#### [Stated task 1]
Reproduce everything in the Airflow StartTriggerArgs article from "To enable an" down to "the following arguments.", keeping every word unchanged.
#### [Stated task 2]
Name each keyword argument that the code snippet in the Airflow StartTriggerArgs article passes to StartTriggerArgs.

-- Begin Selected extract --

Enhancing Airflow Task Execution with StartTriggerArgs

Category Tech

As mentioned in Starts Airflow task execution directly from the triggerer, the syntax of this feature will change after #39585 merged.

This is needed mainly because we don't want to run any user code in the scheduler, which might happen here.

This article will cover the following 3 PRs

  1. Prevent start trigger initialization in scheduler
  2. add next_kwargs to StartTriggerArgs
  3. Add start execution from trigger support for existing core sensors

PR 2 is a minor fix to PR 1. PR 3 is adding this feature to core sensors.

What does it look like now?

The following code snippet shows how to define an operator that can start task execution directly from the trigger. I have kept the code simple and removed unnecessary details.

from airflow.sensors.date_time import DateTimeSensorAsync
from airflow.triggers.base import StartTriggerArgs


class ExecuteFromTriggerDateTimeSensor(DateTimeSensor):
    start_trigger_args: StartTriggerArgs = StartTriggerArgs(
        trigger_cls="airflow.triggers.temporal.DateTimeTrigger",
        trigger_kwargs={"moment": "", "end_from_trigger": False},
        next_method="execute_complete",
        next_kwargs=None,
        timeout=None,
    )
    start_from_trigger: bool = True

    def __init__(self, *, trigger_kwargs, **kwargs) -> None:
        super().__init__(**kwargs)

        self.start_trigger_args.trigger_kwargs = dict(
            moment=timezone.parse(self.target_time),
            end_from_trigger=self.end_from_trigger,
        )

    def execute_complete(self, context, event) -> None:
        return

To enable an operator or a sensor with this feature, we must define the attributes start_trigger_args and start_from_trigger. We use start_from_trigger to determine whether we want to enable this feature and start_trigger_args to decide which trigger we want to use and how to use it. start_trigger_args should be an instance of airflow.triggers.base.StartTriggerArgs and it should contain the following arguments.

-- End Selected extract --
-- Begin Data listing --

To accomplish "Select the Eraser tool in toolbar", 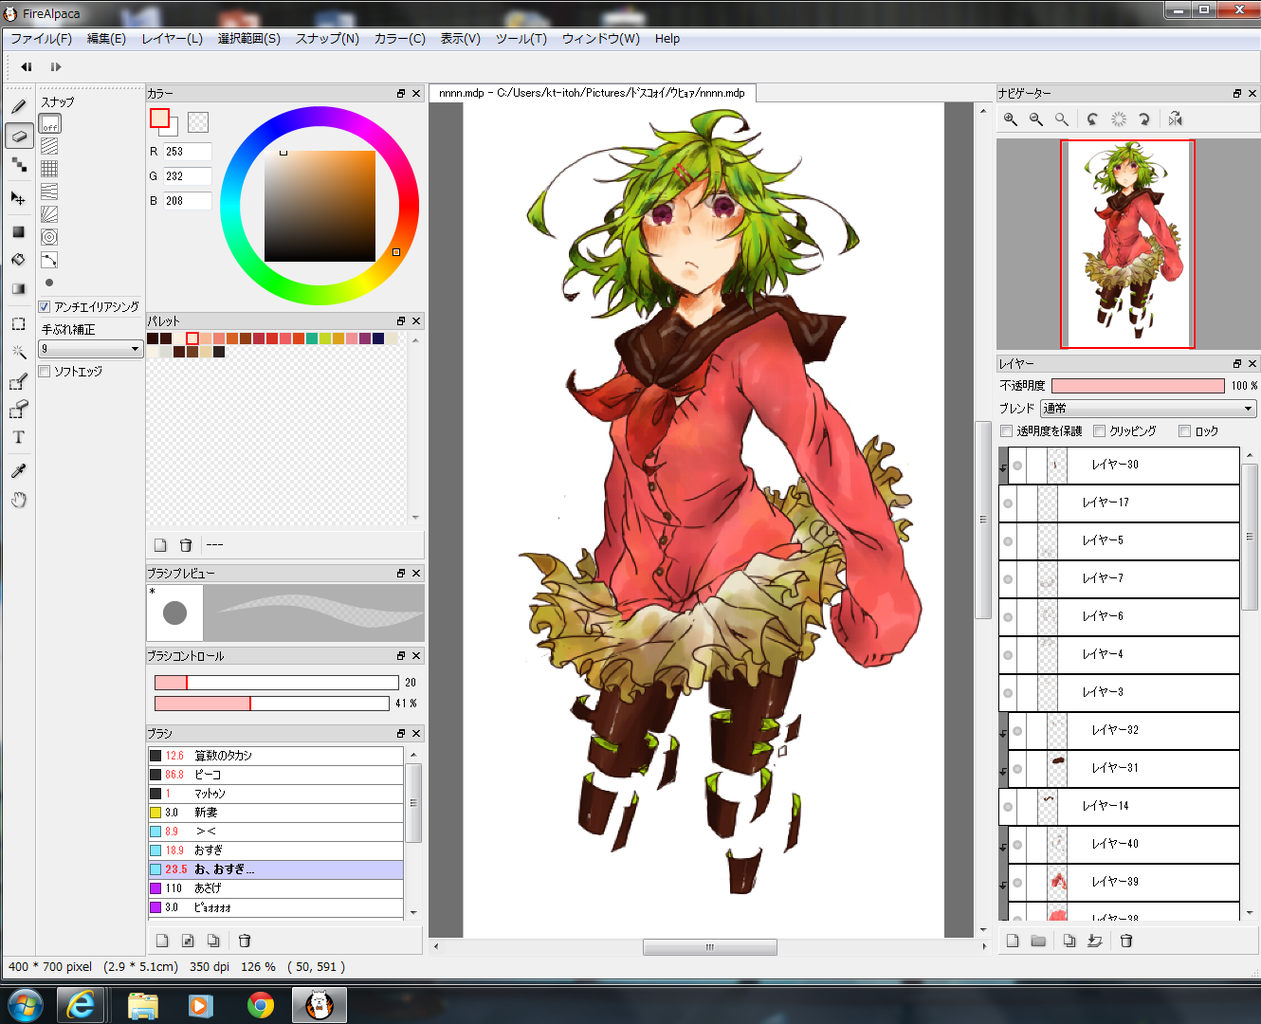I will (18, 136).
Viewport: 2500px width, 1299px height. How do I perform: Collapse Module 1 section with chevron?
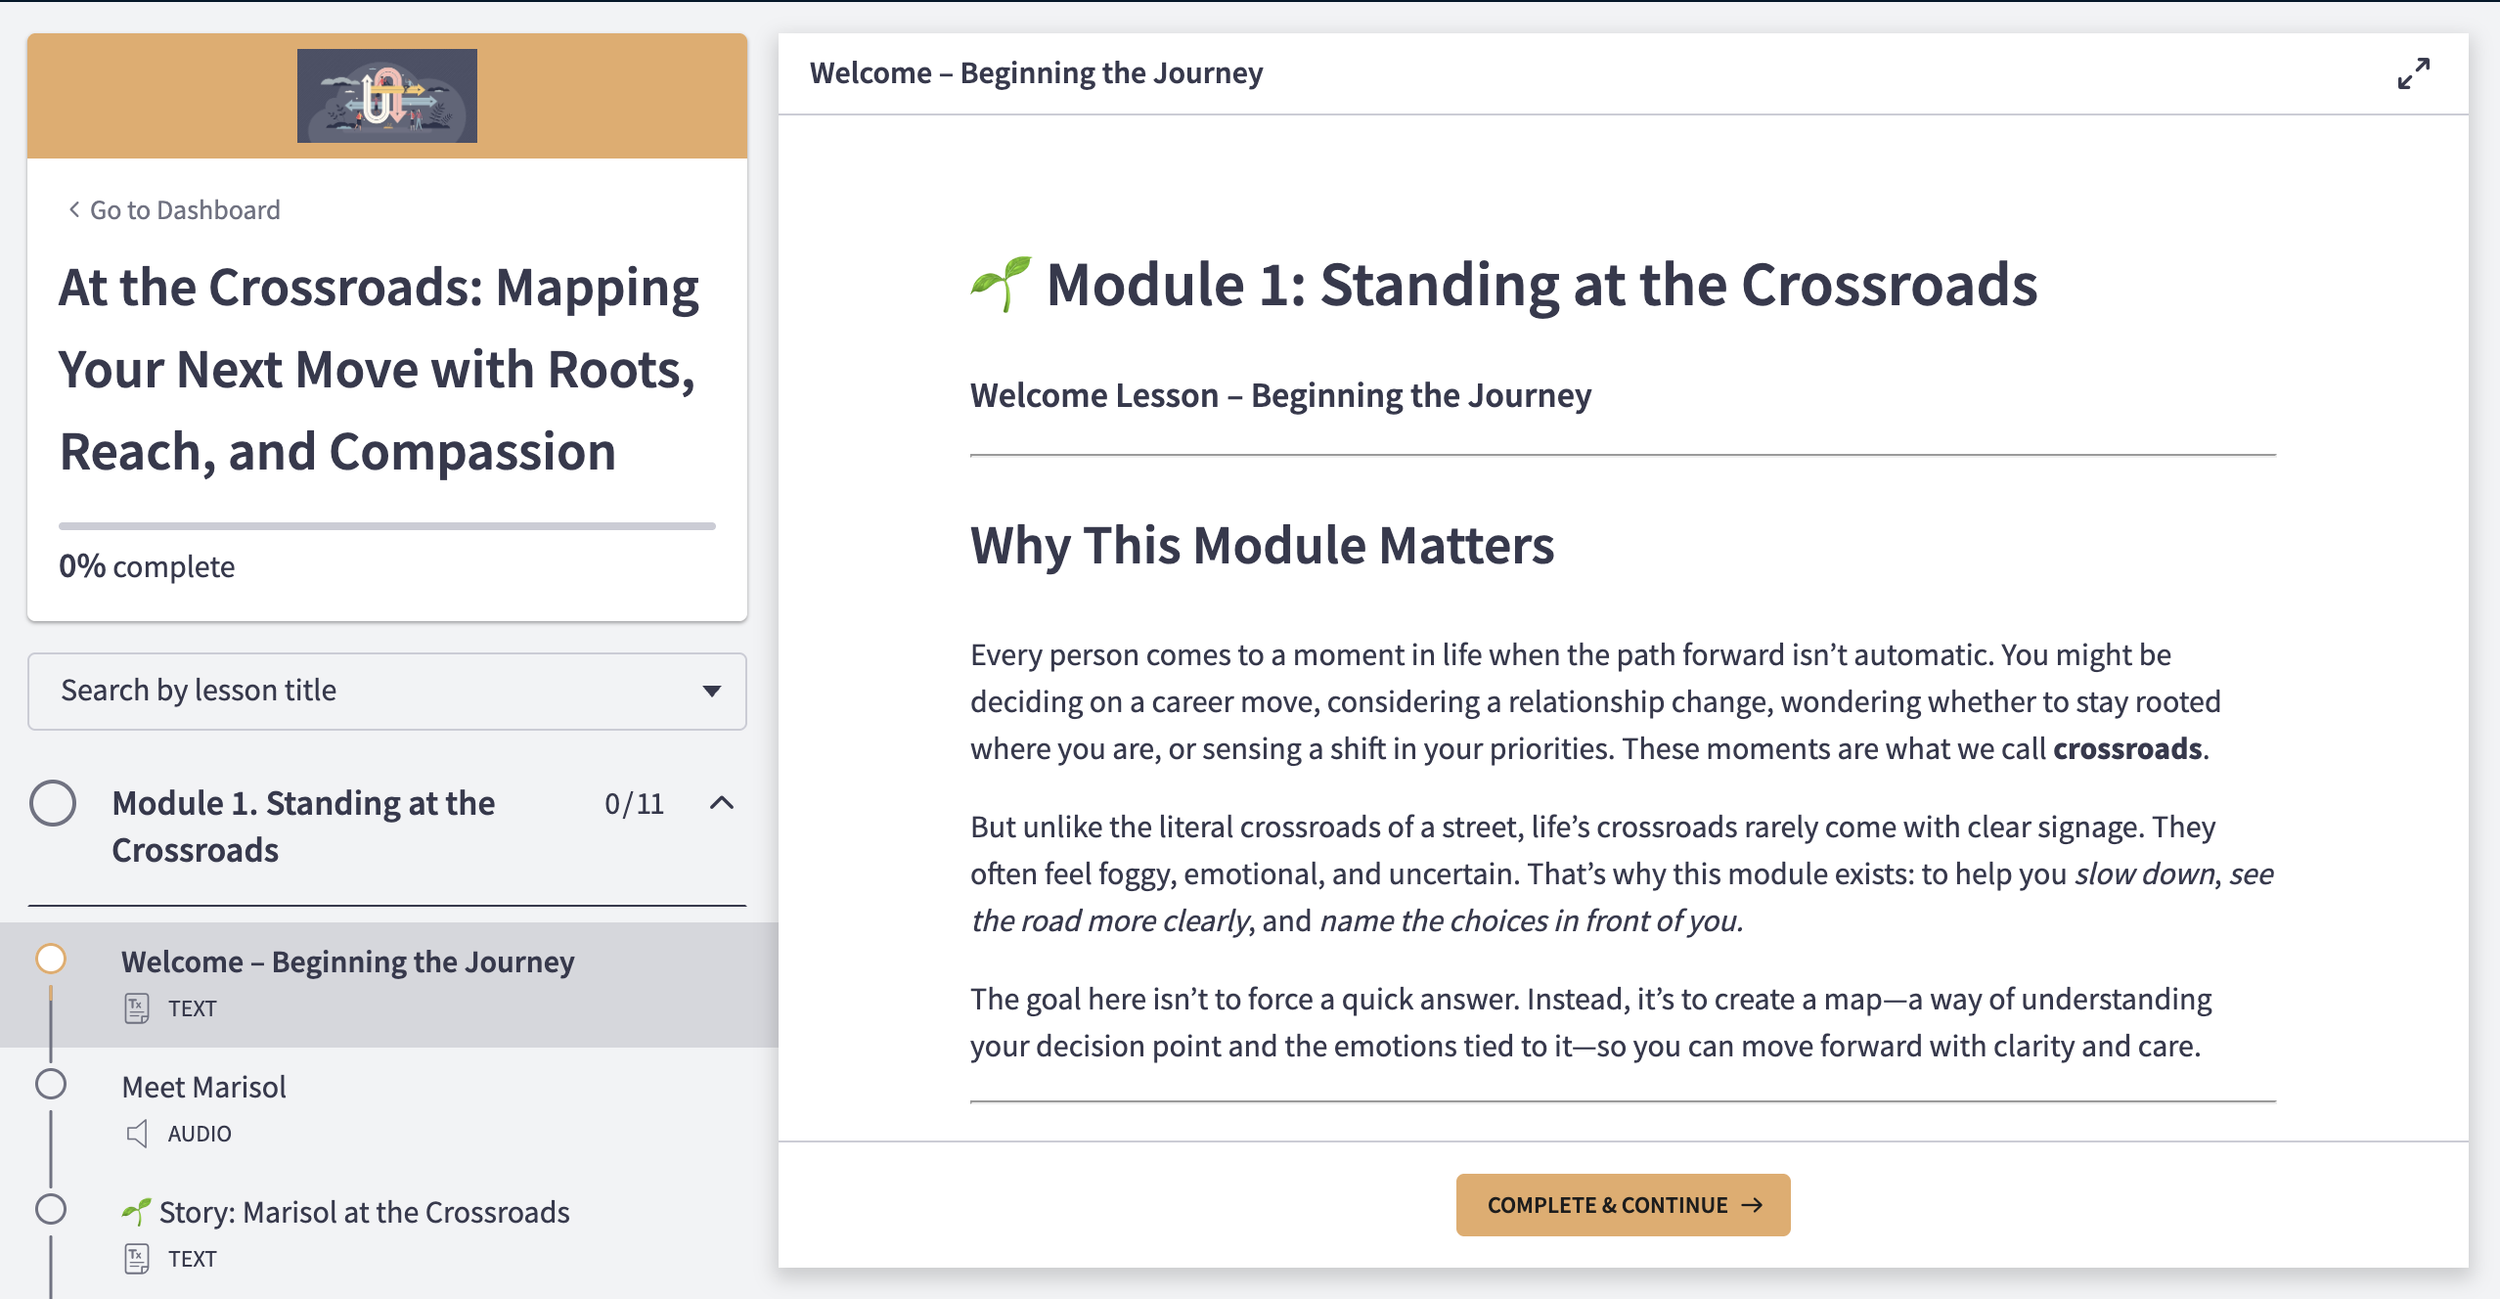click(721, 803)
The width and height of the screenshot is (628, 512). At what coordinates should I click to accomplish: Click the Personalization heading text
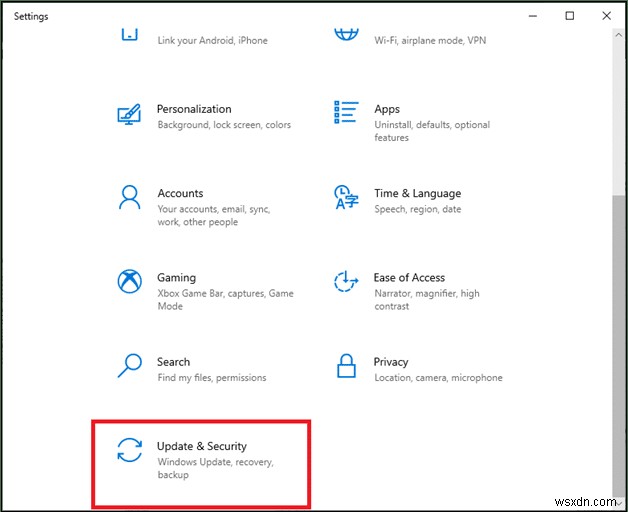click(194, 109)
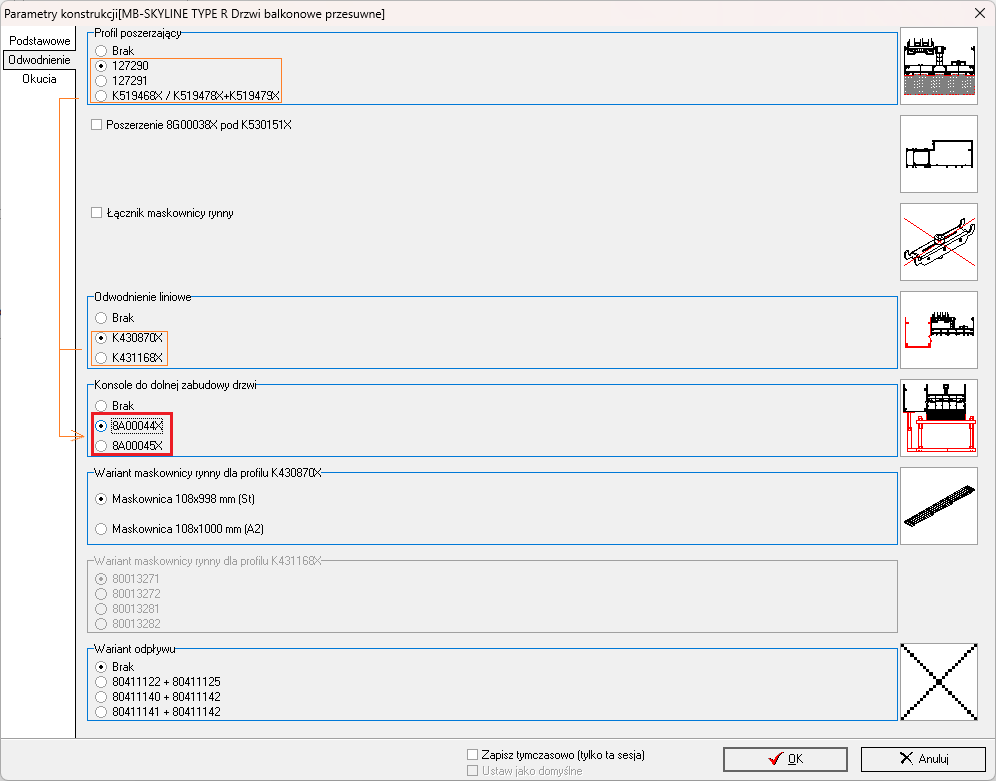Click the Odwodnienie liniowe preview image
996x781 pixels.
click(x=938, y=330)
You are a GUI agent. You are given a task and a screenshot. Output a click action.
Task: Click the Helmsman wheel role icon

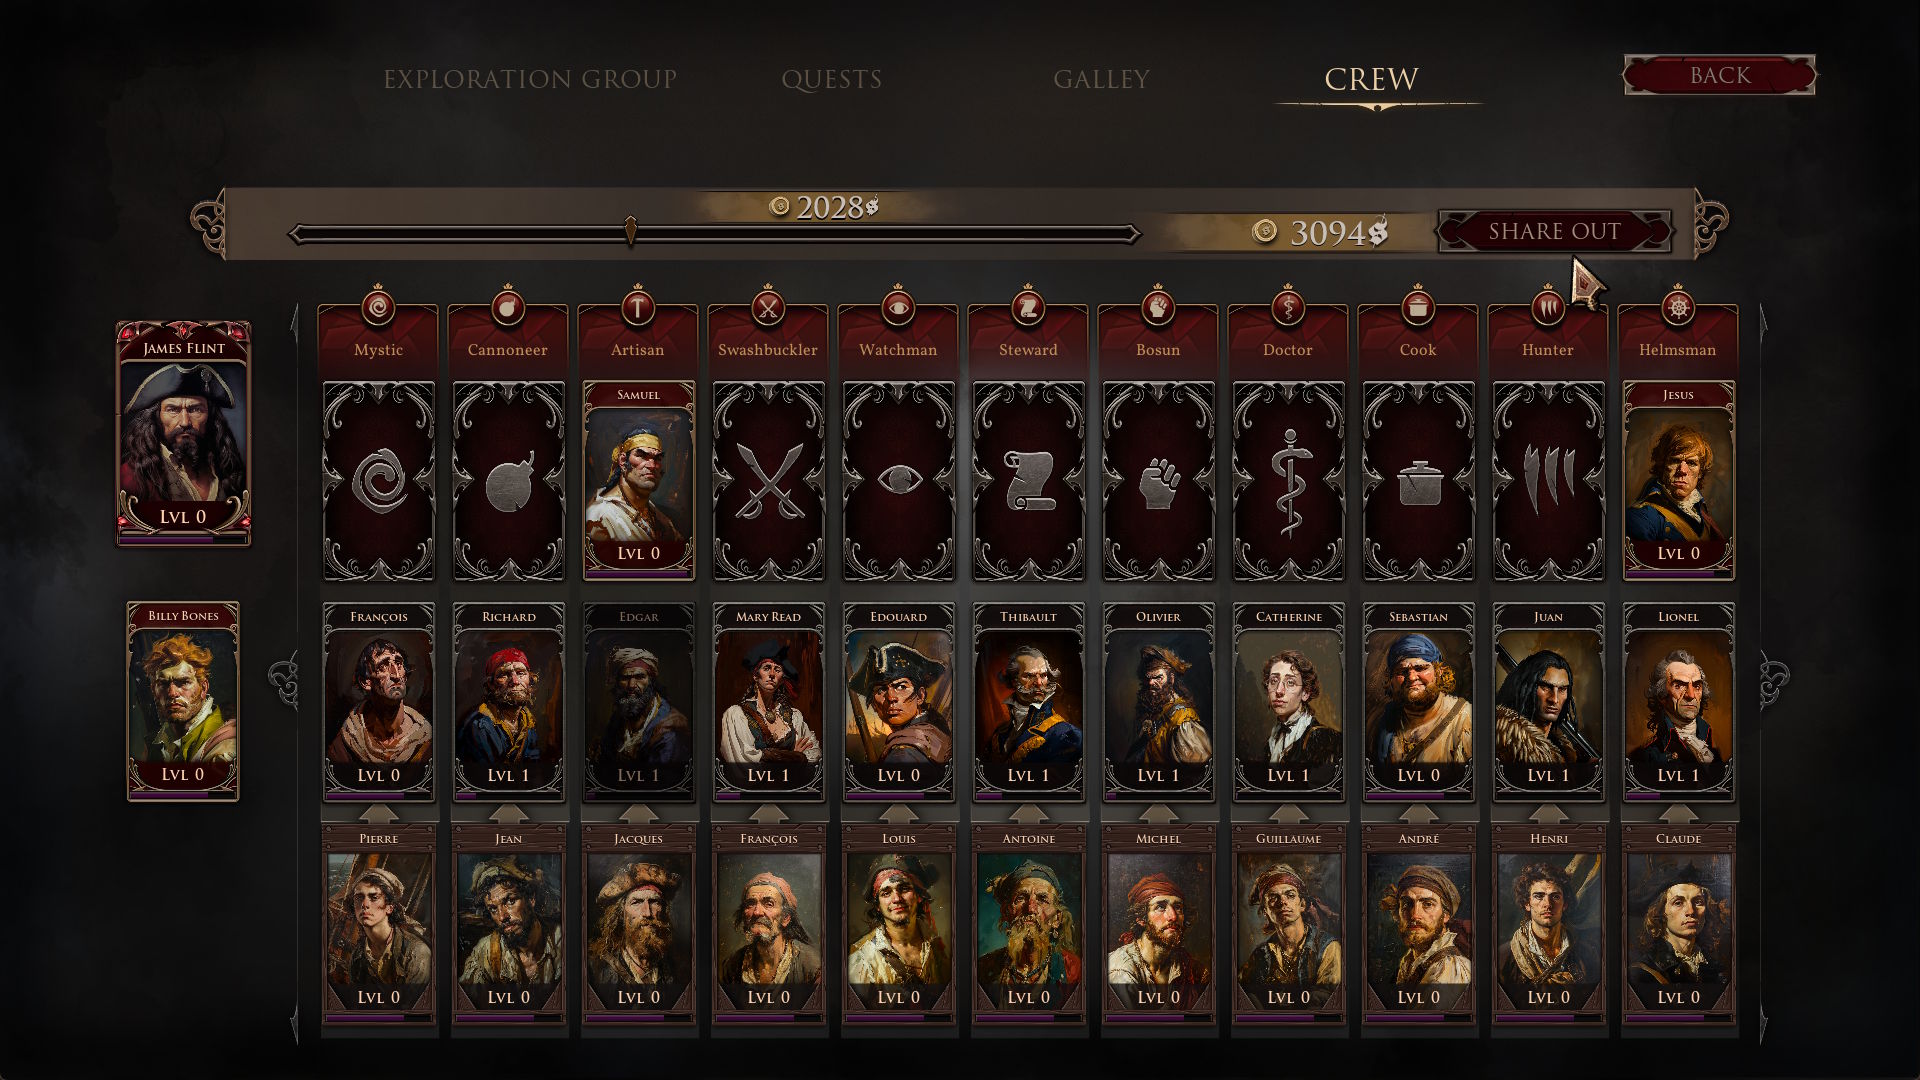[x=1678, y=308]
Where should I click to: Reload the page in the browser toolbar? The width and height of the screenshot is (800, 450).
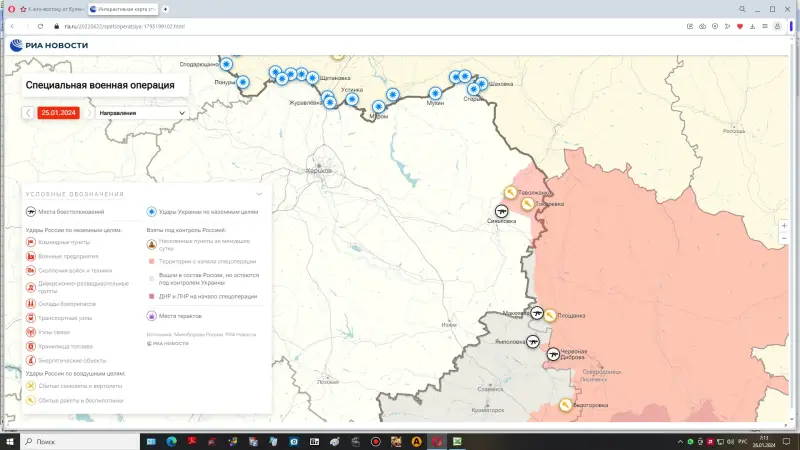[x=39, y=26]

-- End Data listing --

#### [Full response 1]
To enable an operator or a sensor with this feature, we must define the attributes start_trigger_args and start_from_trigger. We use start_from_trigger to determine whether we want to enable this feature and start_trigger_args to decide which trigger we want to use and how to use it. start_trigger_args should be an instance of airflow.triggers.base.StartTriggerArgs and it should contain the following arguments.

#### [Full response 2]
trigger_cls
trigger_kwargs
next_method
next_kwargs
timeout